I have a dataset which has 3 collinear predictors. I end up extracting these predictors and use a principal component analysis to reduce multi-collinearity. What I want is to use these predictors for further modelling.
- Is it incorrect to use the
predict
function and get the values for the 3 collinear predictors and use the predicted values for further analysis? - Or since the first two axes capture the majority of variance (70% in the demo dataset and 96% in the actual dataset) Should I use only the values from the first two axes instead of the 3 predicted values for further analysis?
#Creating sample dataset
df<- data.frame(ani_id = as.factor(1:10), var1 = rnorm(500), var2=rnorm(500),var3=rnorm(500))
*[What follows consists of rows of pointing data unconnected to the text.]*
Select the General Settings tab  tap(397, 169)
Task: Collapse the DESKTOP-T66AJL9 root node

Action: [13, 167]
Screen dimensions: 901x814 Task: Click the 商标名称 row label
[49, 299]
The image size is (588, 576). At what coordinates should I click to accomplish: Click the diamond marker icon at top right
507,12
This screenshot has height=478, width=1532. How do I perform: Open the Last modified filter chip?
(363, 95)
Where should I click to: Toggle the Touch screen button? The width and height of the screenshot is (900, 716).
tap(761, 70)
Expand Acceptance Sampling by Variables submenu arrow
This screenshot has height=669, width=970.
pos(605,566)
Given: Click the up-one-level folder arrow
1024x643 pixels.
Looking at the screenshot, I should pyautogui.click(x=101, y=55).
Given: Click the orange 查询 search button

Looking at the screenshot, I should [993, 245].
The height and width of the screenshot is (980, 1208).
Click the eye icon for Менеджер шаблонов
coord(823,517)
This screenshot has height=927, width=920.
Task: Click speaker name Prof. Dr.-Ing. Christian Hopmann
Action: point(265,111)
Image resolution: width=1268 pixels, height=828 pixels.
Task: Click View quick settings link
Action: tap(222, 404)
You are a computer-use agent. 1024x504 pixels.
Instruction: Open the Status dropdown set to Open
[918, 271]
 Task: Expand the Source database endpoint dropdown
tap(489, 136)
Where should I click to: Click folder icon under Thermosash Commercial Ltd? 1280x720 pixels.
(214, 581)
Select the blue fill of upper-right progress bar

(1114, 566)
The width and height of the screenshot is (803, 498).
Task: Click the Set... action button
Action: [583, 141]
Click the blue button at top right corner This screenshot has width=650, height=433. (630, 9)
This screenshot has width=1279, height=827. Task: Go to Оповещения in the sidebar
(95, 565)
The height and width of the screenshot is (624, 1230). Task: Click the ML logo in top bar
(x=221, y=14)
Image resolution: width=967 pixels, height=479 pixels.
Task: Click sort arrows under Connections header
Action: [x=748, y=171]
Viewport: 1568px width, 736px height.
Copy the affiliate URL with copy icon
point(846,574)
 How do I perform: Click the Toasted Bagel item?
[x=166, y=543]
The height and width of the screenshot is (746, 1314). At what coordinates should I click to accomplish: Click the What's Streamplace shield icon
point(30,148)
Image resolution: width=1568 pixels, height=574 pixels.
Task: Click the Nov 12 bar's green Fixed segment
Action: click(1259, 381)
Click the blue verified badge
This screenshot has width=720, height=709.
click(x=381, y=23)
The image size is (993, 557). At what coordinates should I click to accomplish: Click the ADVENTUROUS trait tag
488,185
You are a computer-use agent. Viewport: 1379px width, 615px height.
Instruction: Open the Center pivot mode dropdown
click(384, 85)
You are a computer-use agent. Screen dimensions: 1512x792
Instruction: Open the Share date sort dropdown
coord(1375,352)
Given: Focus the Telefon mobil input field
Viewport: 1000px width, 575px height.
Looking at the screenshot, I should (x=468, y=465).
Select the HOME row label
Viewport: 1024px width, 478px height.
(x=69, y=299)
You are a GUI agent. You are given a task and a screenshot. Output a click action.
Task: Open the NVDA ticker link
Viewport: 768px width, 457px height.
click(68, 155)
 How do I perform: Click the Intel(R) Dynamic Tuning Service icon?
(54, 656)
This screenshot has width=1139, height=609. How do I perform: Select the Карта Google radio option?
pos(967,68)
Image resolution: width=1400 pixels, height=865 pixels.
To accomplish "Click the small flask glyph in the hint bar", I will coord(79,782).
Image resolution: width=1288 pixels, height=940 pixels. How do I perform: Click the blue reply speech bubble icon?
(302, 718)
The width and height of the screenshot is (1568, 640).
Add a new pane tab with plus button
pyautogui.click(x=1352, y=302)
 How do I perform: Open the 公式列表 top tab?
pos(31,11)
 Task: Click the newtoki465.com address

### Principal Component Analysis
myPCA1 = prcomp(df[,-1],data = df , scale. = TRUE, center = TRUE)
summary(myPCA1)
This was my result from the demo dataset when I ran
> summary(myPCA1)
Importance of components:
PC1 PC2 PC3
Standard deviation 1.0355 1.0030 0.9601
Proportion of Variance 0.3574 0.3353 0.3073
Cumulative Proportion 0.3574 0.6927 1.0000
This shows that the first two axes captures almost 70% variance.
Now is it correct to do the following?
## Using predict function to predict the values of the 3 collinear predictors
axes1 <- predict(myPCA1, newdata = df)
head(axes1)
subset1 <- cbind(df, axes1)
names(subset1)
### Removing the actual 3 collinear predictors and getting a dataset with the ID and 3 predictors who are no long collinear
subset1<- subset1[,-c(2:4)]
summary(subset1)
## Merge this to the actual dataset to use for further analysis in linear mixed effect models
Thanks for helping! :)
PS- I did read https://stats.stackexchange.com/questions/72839/how-to-use-r-prcomp-results-for-prediction/72847#72847
But was still unsure. Which is why I am asking here.